Your task is to copy all of the entries exactly as they are given.

[Stored entries]

* * * * *

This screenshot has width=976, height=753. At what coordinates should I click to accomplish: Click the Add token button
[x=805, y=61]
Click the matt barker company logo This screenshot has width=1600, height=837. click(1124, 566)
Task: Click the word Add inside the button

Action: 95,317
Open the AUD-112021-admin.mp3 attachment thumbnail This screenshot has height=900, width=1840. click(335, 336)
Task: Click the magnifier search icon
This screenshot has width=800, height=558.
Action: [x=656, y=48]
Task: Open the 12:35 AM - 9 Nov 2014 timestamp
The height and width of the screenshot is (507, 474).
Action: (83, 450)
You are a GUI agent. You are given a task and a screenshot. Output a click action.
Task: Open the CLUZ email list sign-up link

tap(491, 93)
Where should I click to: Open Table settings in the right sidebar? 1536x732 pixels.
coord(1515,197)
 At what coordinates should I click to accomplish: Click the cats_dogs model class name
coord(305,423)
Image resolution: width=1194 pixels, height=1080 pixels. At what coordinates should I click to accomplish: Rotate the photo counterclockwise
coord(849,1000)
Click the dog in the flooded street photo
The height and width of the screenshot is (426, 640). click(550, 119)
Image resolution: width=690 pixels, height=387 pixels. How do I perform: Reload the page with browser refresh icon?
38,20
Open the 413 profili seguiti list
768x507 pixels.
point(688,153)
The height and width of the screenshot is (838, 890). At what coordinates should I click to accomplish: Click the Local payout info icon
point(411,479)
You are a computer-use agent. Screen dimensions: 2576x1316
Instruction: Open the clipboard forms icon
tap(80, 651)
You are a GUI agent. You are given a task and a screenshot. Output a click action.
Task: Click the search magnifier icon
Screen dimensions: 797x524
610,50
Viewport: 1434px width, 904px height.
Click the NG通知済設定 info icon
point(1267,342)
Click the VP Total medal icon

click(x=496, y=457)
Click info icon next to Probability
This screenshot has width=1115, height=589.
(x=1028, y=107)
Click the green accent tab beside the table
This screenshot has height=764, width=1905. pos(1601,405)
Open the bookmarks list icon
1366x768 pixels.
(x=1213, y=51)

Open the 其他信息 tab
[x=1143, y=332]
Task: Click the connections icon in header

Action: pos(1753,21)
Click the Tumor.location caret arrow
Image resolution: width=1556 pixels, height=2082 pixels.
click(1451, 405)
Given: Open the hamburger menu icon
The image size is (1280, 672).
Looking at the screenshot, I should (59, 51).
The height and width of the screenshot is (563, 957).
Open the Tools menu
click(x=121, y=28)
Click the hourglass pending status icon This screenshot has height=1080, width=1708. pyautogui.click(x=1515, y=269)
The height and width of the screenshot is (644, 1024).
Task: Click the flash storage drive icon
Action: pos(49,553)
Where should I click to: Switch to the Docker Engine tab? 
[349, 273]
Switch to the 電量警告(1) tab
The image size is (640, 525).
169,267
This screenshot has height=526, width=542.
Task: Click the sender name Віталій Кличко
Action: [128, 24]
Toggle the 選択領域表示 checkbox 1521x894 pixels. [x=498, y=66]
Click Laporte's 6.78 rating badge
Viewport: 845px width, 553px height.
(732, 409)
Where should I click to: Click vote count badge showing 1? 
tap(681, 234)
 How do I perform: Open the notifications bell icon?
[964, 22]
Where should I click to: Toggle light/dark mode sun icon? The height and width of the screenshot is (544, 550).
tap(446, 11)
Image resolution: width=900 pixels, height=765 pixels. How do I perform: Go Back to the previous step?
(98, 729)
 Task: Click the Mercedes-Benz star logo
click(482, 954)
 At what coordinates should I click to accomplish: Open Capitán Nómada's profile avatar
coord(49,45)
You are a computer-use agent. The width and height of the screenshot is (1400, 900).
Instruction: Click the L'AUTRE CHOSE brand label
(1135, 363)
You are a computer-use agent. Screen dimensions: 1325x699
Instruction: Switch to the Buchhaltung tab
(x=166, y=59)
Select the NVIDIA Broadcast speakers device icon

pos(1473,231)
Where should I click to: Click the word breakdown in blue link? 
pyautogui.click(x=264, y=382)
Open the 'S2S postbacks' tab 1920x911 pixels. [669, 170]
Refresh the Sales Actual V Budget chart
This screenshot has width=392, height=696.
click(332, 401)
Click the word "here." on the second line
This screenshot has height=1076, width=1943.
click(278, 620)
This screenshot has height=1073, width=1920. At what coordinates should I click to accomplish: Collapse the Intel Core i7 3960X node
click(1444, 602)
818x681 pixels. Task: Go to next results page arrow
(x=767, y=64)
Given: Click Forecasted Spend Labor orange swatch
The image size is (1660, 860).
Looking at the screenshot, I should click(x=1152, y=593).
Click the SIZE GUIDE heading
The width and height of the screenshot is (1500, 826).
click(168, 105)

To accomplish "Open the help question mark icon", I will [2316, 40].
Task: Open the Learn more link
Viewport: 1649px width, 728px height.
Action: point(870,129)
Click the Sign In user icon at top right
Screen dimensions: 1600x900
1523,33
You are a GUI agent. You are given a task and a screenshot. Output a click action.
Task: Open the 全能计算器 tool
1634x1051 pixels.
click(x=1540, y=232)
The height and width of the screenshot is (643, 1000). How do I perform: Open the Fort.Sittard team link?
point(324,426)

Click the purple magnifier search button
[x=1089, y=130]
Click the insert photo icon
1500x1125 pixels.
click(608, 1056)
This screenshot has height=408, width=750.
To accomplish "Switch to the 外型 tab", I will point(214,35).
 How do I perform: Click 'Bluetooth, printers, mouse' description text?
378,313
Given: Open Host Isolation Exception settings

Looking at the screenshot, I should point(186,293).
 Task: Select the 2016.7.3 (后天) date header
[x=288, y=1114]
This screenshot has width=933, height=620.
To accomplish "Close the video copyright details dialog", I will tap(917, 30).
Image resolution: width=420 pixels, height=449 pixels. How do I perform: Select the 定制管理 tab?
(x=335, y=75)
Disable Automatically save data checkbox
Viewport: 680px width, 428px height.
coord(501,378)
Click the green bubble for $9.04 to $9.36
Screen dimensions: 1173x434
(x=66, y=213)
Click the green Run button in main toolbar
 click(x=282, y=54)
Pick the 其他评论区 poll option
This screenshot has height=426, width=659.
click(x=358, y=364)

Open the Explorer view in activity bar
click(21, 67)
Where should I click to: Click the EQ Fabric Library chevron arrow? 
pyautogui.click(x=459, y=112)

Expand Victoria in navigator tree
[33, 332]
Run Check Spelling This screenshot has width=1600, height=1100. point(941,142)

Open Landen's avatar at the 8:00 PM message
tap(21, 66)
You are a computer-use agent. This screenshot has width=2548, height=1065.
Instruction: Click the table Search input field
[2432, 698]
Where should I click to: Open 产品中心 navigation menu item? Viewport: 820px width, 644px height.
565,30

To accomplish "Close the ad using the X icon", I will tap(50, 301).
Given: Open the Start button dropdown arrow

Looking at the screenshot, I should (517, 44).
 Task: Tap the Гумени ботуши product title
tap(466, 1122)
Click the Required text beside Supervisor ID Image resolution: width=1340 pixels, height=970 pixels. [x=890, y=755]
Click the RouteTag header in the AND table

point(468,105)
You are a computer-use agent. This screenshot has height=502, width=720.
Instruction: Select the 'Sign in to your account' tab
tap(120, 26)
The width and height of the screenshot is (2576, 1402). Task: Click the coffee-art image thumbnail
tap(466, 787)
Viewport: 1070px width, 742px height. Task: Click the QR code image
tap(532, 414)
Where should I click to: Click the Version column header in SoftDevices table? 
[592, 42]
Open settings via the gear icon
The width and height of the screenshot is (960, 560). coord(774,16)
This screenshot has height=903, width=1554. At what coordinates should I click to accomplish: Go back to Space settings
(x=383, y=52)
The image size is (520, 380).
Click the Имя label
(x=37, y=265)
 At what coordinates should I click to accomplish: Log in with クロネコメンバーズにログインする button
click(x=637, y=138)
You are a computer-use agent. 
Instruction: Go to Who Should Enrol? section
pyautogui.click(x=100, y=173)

* * * * *

* Response
This screenshot has width=976, height=753. At what coordinates should I click to accomplish: Click the Add token button
[x=805, y=61]
Click the matt barker company logo This screenshot has width=1600, height=837. click(1124, 566)
Task: Click the word Add inside the button

Action: 95,317
Open the AUD-112021-admin.mp3 attachment thumbnail This screenshot has height=900, width=1840. click(335, 336)
Task: Click the magnifier search icon
This screenshot has width=800, height=558.
Action: [x=656, y=48]
Task: Open the 12:35 AM - 9 Nov 2014 timestamp
The height and width of the screenshot is (507, 474).
Action: (83, 450)
You are a GUI agent. You are given a task and a screenshot. Output a click action.
Task: Open the CLUZ email list sign-up link

tap(491, 93)
Where should I click to: Open Table settings in the right sidebar? 1536x732 pixels.
coord(1515,197)
 At what coordinates should I click to accomplish: Click the cats_dogs model class name
coord(305,423)
Image resolution: width=1194 pixels, height=1080 pixels. At what coordinates should I click to accomplish: Rotate the photo counterclockwise
coord(849,1000)
Click the dog in the flooded street photo
The height and width of the screenshot is (426, 640). click(550, 119)
Image resolution: width=690 pixels, height=387 pixels. How do I perform: Reload the page with browser refresh icon?
38,20
Open the 413 profili seguiti list
768x507 pixels.
point(688,153)
The height and width of the screenshot is (838, 890). At what coordinates should I click to accomplish: Click the Local payout info icon
point(411,479)
You are a computer-use agent. Screen dimensions: 2576x1316
Instruction: Open the clipboard forms icon
tap(80, 651)
You are a GUI agent. You are given a task and a screenshot. Output a click action.
Task: Click the search magnifier icon
Screen dimensions: 797x524
610,50
Viewport: 1434px width, 904px height.
Click the NG通知済設定 info icon
point(1267,342)
Click the VP Total medal icon

click(x=496, y=457)
Click info icon next to Probability
This screenshot has width=1115, height=589.
(x=1028, y=107)
Click the green accent tab beside the table
This screenshot has height=764, width=1905. pos(1601,405)
Open the bookmarks list icon
1366x768 pixels.
(x=1213, y=51)

Open the 其他信息 tab
[x=1143, y=332]
Task: Click the connections icon in header

Action: pos(1753,21)
Click the Tumor.location caret arrow
Image resolution: width=1556 pixels, height=2082 pixels.
click(1451, 405)
Given: Open the hamburger menu icon
The image size is (1280, 672).
Looking at the screenshot, I should (59, 51).
The height and width of the screenshot is (563, 957).
Open the Tools menu
click(x=121, y=28)
Click the hourglass pending status icon This screenshot has height=1080, width=1708. pyautogui.click(x=1515, y=269)
The height and width of the screenshot is (644, 1024).
Task: Click the flash storage drive icon
Action: pos(49,553)
Where should I click to: Switch to the Docker Engine tab? 
[349, 273]
Switch to the 電量警告(1) tab
The image size is (640, 525).
169,267
This screenshot has height=526, width=542.
Task: Click the sender name Віталій Кличко
Action: [128, 24]
Toggle the 選択領域表示 checkbox 1521x894 pixels. [x=498, y=66]
Click Laporte's 6.78 rating badge
Viewport: 845px width, 553px height.
(732, 409)
Where should I click to: Click vote count badge showing 1? 
tap(681, 234)
 How do I perform: Open the notifications bell icon?
[964, 22]
Where should I click to: Toggle light/dark mode sun icon? The height and width of the screenshot is (544, 550).
tap(446, 11)
Image resolution: width=900 pixels, height=765 pixels. How do I perform: Go Back to the previous step?
(98, 729)
 Task: Click the Mercedes-Benz star logo
click(482, 954)
 At what coordinates should I click to accomplish: Open Capitán Nómada's profile avatar
coord(49,45)
You are a computer-use agent. The width and height of the screenshot is (1400, 900).
Instruction: Click the L'AUTRE CHOSE brand label
(1135, 363)
You are a computer-use agent. Screen dimensions: 1325x699
Instruction: Switch to the Buchhaltung tab
(x=166, y=59)
Select the NVIDIA Broadcast speakers device icon

pos(1473,231)
Where should I click to: Click the word breakdown in blue link? 
pyautogui.click(x=264, y=382)
Open the 'S2S postbacks' tab 1920x911 pixels. [669, 170]
Refresh the Sales Actual V Budget chart
This screenshot has width=392, height=696.
click(332, 401)
Click the word "here." on the second line
This screenshot has height=1076, width=1943.
click(278, 620)
This screenshot has height=1073, width=1920. At what coordinates should I click to accomplish: Collapse the Intel Core i7 3960X node
click(1444, 602)
818x681 pixels. Task: Go to next results page arrow
(x=767, y=64)
Given: Click Forecasted Spend Labor orange swatch
The image size is (1660, 860).
Looking at the screenshot, I should click(x=1152, y=593).
Click the SIZE GUIDE heading
The width and height of the screenshot is (1500, 826).
click(168, 105)

To accomplish "Open the help question mark icon", I will [2316, 40].
Task: Open the Learn more link
Viewport: 1649px width, 728px height.
Action: point(870,129)
Click the Sign In user icon at top right
Screen dimensions: 1600x900
1523,33
You are a GUI agent. You are given a task and a screenshot. Output a click action.
Task: Open the 全能计算器 tool
1634x1051 pixels.
click(x=1540, y=232)
The height and width of the screenshot is (643, 1000). How do I perform: Open the Fort.Sittard team link?
point(324,426)

Click the purple magnifier search button
[x=1089, y=130]
Click the insert photo icon
1500x1125 pixels.
click(608, 1056)
This screenshot has height=408, width=750.
To accomplish "Switch to the 外型 tab", I will point(214,35).
 How do I perform: Click 'Bluetooth, printers, mouse' description text?
378,313
Given: Open Host Isolation Exception settings

Looking at the screenshot, I should point(186,293).
 Task: Select the 2016.7.3 (后天) date header
[x=288, y=1114]
This screenshot has width=933, height=620.
To accomplish "Close the video copyright details dialog", I will tap(917, 30).
Image resolution: width=420 pixels, height=449 pixels. How do I perform: Select the 定制管理 tab?
(x=335, y=75)
Disable Automatically save data checkbox
Viewport: 680px width, 428px height.
coord(501,378)
Click the green bubble for $9.04 to $9.36
Screen dimensions: 1173x434
(x=66, y=213)
Click the green Run button in main toolbar
 click(x=282, y=54)
Pick the 其他评论区 poll option
This screenshot has height=426, width=659.
click(x=358, y=364)

Open the Explorer view in activity bar
click(21, 67)
Where should I click to: Click the EQ Fabric Library chevron arrow? 
pyautogui.click(x=459, y=112)

Expand Victoria in navigator tree
[33, 332]
Run Check Spelling This screenshot has width=1600, height=1100. point(941,142)

Open Landen's avatar at the 8:00 PM message
tap(21, 66)
You are a computer-use agent. This screenshot has width=2548, height=1065.
Instruction: Click the table Search input field
[2432, 698]
Where should I click to: Open 产品中心 navigation menu item? Viewport: 820px width, 644px height.
565,30

To accomplish "Close the ad using the X icon", I will tap(50, 301).
Given: Open the Start button dropdown arrow

Looking at the screenshot, I should (517, 44).
 Task: Tap the Гумени ботуши product title
tap(466, 1122)
Click the Required text beside Supervisor ID Image resolution: width=1340 pixels, height=970 pixels. [x=890, y=755]
Click the RouteTag header in the AND table

point(468,105)
You are a computer-use agent. This screenshot has height=502, width=720.
Instruction: Select the 'Sign in to your account' tab
tap(120, 26)
The width and height of the screenshot is (2576, 1402). Task: Click the coffee-art image thumbnail
tap(466, 787)
Viewport: 1070px width, 742px height. Task: Click the QR code image
tap(532, 414)
Where should I click to: Click the Version column header in SoftDevices table? 
[592, 42]
Open settings via the gear icon
The width and height of the screenshot is (960, 560). coord(774,16)
This screenshot has height=903, width=1554. At what coordinates should I click to accomplish: Go back to Space settings
(x=383, y=52)
The image size is (520, 380).
Click the Имя label
(x=37, y=265)
 At what coordinates should I click to accomplish: Log in with クロネコメンバーズにログインする button
click(x=637, y=138)
You are a computer-use agent. 
Instruction: Go to Who Should Enrol? section
pyautogui.click(x=100, y=173)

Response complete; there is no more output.